◆ **What is needed**:
Copy out the rows word for word, beginning with the line that contains "Image resolution: width=790" and continuing through the line that contains "point edit mode is", both included.

== Provided material ==

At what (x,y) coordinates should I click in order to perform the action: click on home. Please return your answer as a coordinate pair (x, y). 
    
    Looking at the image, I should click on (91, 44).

===
== Provided material ==

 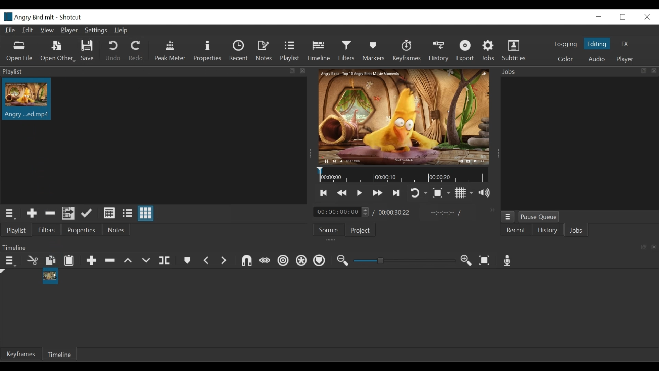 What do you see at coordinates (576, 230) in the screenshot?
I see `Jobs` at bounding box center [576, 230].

===
== Provided material ==

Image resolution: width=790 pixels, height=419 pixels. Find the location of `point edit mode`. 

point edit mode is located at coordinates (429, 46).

===

◆ **Result of this task**:
Image resolution: width=790 pixels, height=419 pixels. Find the location of `point edit mode`. 

point edit mode is located at coordinates (429, 46).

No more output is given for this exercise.